Secretary of State Hillary Clinton said Afghans must take responsibility for their own future.
On Tuesday, Mr Karzai said the Afghans would manage provinces of Panjshir, Kabul and Bamiyan, the cities of Herat and Mazar-e Sharif and Mehterlam town.
Lashkar Gah, capital of the volatile Helmand province, was also named.
The handover is seen as a critical step in a transition of power before foreign troops end combat operations in 2014.
“We look forward to troop reductions starting in July and continuing based on conditions on the ground, with the transition to be completed by the end of 2014,” Clinton said in a statement.
“The United States is also currently negotiating a bilateral Strategic Partnership Declaration with Afghanistan.
“This new partnership will contribute to building up Afghanistan’s capacity and institutions, as well as to improved economic and political relations between Afghanistan and its neighbours well beyond 2014,” she added.
Earlier, in a BBC interview, the commander of international forces in Afghanistan, General David Petraeus, said progress against the Taliban was significant but also fragile and still reversible.

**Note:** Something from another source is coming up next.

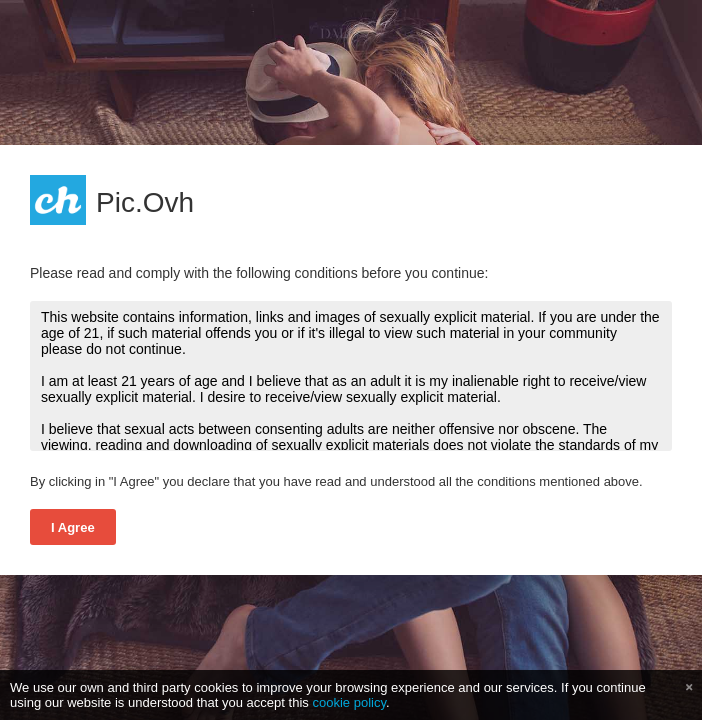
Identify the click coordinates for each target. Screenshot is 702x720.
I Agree (73, 527)
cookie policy (349, 702)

There were already signs of a spring offensive by the insurgents, he said.
‘First step’
On Tuesday, President Karzai said the people of Afghanistan did “not want the foreigners to take responsibility for security any more.”
This is the first step in a long process of withdrawal, which will begin in July when the first tranche of foreign troops is set to leave Afghanistan.
After that, in these areas, the primary role of foreign troops will be to train and equip Afghan security forces, he said. Nato troops will cease to engage in battle.
President Karzai said that the handover would eventually be extended to individual districts outside of the cities named.
The entire province of Kabul, including the capital of the country, would come under Afghan control — but the restive district of Surobi would remain in foreign hands.
The BBC’s Quentin Sommerville in Helmand, which has seen the worst of the violence over recent years, said that despite rising casualty numbers, the surge of extra American troops and tens of thousands of new Afghan police and soldiers have improved security in a number of areas in the country.
Sommerville said this transition comes with a risk.
Although much improved, the quality of Afghan police and soldiers is patchy — and many people fear they will be unable to withstand a renewed summer offensive from the Taliban, our correspondent says.
Analysts say that it is only to be expected that these regions will once again be the focus of a lot of activity as the Taliban will be planning to seize them back.